Rice blast is the most serious disease of rice and is caused by the fungus Magnaporthe oryzae. Each year, blast disease claims enough rice to feed 60 million people. The fungus also causes wheat blast which recently spread from South America to Bangladesh, threatening wheat production across South Asia.
To infect plants M.oryzae develops a domed-shaped infection cell called an appressorium that sticks to the leaf and ruptures the cuticle using huge invasive force - up to 40 times of a car tyre pressure, one of the highest pressures ever shown in a living cell.
The six-year study has uncovered the existence of a sensor in appressoria which tells the fungus that the pressure threshold required to rupture the rice leaf has been reached.
Further mechanisms uncovered in the study allow the fungus to reposition a penetrative peg which is pressed against and physically breaks the leaf surface, allowing the fungus to enter and cause disease.
Knowledge of this novel mechanism provides a platform for developing fungicides against blast, one of the deadliest crop killers.
Researchers from The Sainsbury Laboratory, Gregor Mendel Institute of Molecular Plant Biology, Austria, and University of Sussex used mathematical modelling, molecular genetics and biochemistry to crack the secret of the fungal pathogen.
Plant pathogenic fungi cause many of the world’s most devastating crop diseases.
Researchers had previously worked out how a group of proteins called septins enable the fungus to infect plants.
By revealing the existence of a turgor-sensing mechanism and the genetic networks that control polarisation of the fungus prior to infection, the group has assembled another critical piece in a research puzzle.
“Rice blast is the most devastating disease affecting rice, so this research has considerable implications for global food security,” says one of the authors Professor Nick Talbot of The Sainsbury Laboratory.
“We think this mechanism applies to other fungi where the process of infection is septin mediated. Most cereal diseases - rusts and mildews for example - involve appressoria. They are a common mechanism so from what we now know you could imagine a treatment that could be very effective,” he adds.
Lead author Dr Lauren Ryder from The Sainsbury Laboratory adds: “We have to work out how this turgor sensor interacts with downstream components, which is the focus of our next study. We suspect it interacts with proteins in the membrane and it senses when there is a stretch.”
Dr Yasin Dagdas, now at the Gregor Mendel Institute in Vienna, Austria adds, “Besides the potential for helping global food security, this study uncovers a fascinating biological innovation that evolved during the evolutionary arms race between the microbe and the host plant.”
The existence of a turgor-pressure sensor in the cell had been predicted by mathematical models produced in collaboration with Professor Anotida Madzvamuse from the School of Mathematical and Physical Sciences at the University of Sussex. Prof Madzvamuse worked with colleagues Dr Chandrasekhar Venkataraman and Professor Vanessa Styles to mathematically model this problem.

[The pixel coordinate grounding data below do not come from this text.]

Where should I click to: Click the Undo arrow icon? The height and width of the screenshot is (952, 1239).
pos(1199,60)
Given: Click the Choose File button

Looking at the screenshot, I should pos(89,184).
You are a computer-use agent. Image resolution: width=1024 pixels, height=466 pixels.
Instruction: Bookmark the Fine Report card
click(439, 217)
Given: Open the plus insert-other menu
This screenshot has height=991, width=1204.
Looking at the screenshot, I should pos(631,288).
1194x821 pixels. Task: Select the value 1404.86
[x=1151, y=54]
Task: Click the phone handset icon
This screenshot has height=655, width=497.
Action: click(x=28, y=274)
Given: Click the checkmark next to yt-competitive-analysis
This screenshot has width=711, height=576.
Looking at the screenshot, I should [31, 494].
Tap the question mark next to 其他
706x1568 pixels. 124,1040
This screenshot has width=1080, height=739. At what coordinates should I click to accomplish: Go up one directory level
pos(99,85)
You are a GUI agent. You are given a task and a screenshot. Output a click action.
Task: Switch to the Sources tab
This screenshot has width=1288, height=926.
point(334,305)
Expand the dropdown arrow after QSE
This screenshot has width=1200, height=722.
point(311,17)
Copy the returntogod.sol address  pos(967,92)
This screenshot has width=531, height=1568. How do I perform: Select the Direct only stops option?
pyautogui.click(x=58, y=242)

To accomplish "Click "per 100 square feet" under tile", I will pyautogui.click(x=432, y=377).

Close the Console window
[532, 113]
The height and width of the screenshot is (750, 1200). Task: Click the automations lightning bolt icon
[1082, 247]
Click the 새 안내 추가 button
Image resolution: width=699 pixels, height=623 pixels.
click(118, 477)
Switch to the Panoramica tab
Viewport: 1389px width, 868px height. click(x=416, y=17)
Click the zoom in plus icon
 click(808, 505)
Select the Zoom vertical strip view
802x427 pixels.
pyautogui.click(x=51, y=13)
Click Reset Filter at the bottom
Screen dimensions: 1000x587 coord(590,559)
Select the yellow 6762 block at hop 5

“We were able to translate what was being observed in the experiments into a new mathematical model. With the biology described in mathematical terms, we were then able to help predict the point at which the fungus can reach a pressure threshold required to rupture the rice leaf, to infect the plant,” he says.
“We hope that this may prove to be an important step toward developing disease control strategies in the future, which may have significant humanitarian benefits: improving crop yields to provide food for more people,” he adds.
The full study appears in Nature journal: 'A sensor kinase controls turgor-driven plant infection by the rice blast fungus'.